Maka bacalah (IQRA !) dan belajarlah! Tingkatkan daya intelektualisme Anda, jadikan diri Anda sendiri pintar, pandai dan jenius demi kemajuan peradaban Islam! Demi kemaslahatan umat manusia di bumi dengan berdasarkan atas syariat Islam!

Mutiara terpendam dalam peristiwa hijrah.

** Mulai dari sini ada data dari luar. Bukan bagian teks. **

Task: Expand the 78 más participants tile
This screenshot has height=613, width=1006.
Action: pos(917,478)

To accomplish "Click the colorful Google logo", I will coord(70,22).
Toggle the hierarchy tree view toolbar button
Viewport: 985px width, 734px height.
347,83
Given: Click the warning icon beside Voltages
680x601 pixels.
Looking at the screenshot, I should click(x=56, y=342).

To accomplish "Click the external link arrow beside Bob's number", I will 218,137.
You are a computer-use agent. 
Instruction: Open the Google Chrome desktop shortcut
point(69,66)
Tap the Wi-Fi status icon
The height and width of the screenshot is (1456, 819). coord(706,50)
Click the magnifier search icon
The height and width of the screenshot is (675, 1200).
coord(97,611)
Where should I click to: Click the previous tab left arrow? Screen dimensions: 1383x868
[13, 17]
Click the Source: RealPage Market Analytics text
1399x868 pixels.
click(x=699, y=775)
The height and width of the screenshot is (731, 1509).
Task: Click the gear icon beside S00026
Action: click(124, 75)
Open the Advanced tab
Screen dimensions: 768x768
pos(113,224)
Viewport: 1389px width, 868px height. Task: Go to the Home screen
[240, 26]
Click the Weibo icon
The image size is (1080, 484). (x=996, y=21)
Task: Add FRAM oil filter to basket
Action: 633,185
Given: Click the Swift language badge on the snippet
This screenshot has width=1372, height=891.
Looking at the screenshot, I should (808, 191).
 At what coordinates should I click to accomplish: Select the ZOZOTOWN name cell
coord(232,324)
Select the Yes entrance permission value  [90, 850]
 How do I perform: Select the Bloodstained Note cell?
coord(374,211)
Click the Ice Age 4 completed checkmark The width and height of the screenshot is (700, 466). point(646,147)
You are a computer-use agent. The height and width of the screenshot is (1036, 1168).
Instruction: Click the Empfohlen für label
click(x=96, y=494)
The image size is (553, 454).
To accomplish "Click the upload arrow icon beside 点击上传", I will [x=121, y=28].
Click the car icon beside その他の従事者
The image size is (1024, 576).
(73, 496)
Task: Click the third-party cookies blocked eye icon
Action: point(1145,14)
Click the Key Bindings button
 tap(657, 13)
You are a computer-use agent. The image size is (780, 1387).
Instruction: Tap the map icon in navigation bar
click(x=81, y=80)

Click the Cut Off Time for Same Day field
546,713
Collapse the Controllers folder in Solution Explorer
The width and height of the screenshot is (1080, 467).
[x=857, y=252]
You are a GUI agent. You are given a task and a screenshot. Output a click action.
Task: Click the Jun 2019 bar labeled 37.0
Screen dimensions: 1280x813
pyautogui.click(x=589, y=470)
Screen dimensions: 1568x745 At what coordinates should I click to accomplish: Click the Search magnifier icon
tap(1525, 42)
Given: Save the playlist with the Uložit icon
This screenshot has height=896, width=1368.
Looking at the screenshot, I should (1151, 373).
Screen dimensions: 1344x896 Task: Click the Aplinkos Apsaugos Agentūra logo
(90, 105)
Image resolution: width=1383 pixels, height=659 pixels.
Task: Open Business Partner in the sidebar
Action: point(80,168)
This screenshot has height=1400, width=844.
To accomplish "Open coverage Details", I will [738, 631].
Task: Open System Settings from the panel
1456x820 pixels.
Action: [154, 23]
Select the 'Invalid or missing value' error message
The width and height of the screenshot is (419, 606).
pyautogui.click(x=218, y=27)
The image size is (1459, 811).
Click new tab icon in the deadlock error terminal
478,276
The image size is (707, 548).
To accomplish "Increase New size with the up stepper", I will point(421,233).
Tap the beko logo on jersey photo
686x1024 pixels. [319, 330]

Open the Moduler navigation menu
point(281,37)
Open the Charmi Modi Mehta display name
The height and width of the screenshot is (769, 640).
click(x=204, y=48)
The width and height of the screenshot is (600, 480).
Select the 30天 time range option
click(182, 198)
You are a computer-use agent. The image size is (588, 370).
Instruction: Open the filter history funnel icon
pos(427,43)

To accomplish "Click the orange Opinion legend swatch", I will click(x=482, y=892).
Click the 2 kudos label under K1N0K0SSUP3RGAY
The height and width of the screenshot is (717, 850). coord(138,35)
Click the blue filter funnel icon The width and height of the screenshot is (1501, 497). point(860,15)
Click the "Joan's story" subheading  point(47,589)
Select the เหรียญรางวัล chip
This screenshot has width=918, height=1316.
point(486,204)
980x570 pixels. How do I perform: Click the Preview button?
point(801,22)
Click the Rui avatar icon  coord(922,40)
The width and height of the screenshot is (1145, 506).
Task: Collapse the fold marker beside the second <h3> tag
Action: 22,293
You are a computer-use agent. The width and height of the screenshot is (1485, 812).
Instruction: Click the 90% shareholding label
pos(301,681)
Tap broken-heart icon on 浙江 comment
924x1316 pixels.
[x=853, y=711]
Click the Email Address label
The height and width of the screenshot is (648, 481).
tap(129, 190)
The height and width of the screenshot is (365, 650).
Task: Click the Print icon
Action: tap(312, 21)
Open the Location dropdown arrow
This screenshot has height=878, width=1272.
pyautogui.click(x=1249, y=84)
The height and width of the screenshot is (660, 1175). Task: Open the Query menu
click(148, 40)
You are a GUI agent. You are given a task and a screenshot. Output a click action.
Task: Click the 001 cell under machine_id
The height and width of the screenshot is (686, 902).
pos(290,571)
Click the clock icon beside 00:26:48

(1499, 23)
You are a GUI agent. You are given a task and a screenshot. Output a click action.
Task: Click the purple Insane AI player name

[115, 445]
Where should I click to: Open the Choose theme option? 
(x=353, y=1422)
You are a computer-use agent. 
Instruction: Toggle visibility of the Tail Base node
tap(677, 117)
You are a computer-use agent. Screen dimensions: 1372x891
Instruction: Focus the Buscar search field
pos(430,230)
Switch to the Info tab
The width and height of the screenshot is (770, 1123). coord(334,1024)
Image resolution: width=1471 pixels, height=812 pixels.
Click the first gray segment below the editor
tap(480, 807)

Sebagai penutup kita pinjam di sini kesimpulan tentang mutiara-mutiara terpendam dalam peristiwa hijrah itu, seperti yang disimpulkan oleh Dr. M. Abdur Rahman Baishar dalam kata pendahuluan buku "Adwaun alal Hijrati", sebagai berikut:
1. Melukiskan kemantapan iman yang bersemi dalam jiwa Nabi Muhammad saw dan para sahabat, yang bersedia mengorbankan rumahtangga, harta benda, dan kehidupan keluarga dalam mempertahankan aqidah (kepercayaan dan keyakinan) terhadap ajaran Islam yang haq (yang benar). Perlu diperhatikan di sini, bahwa saat ini demikian banyak aliran Islam yang salah yang mengajarkan kesesatan, dan bahkan kemusyrikan. Itulah sebabnya berkacalah pada hati nurani dan mohon petunjuk kepada Allah agar kita selalu dituntun ke jalan yang benar yang mendapat cahaya dan petunjuk.
2. Keberanian yang luar biasa menghadang penderitaan dalam satu perpindahan yang penuh kegelapan duniawi, yang belum jelas perspektif hari depannya. Mereka rela mengalami penderitaan sebagai akibat dari sikap menyingkir (hijrah) untuk menegakkan agama Allah.
3. Sikap hijrah itu dilakukan dengan kesucian jiwa, kejernihan pikiran dan merupakan manifestasi hubungan yang dekat dan baik dengan Tuhan seru sekalian alam.
4. Melaksanakan satu khittah atau strategi perjuangan yang mempunyai tujuan untuk mencapai kemenangan.
5. Sikap hijrah itu menunjukkan perlawanan antara yang haq dengan yang batil, yang pada tingkat terakhir menghancurkan kebatilan.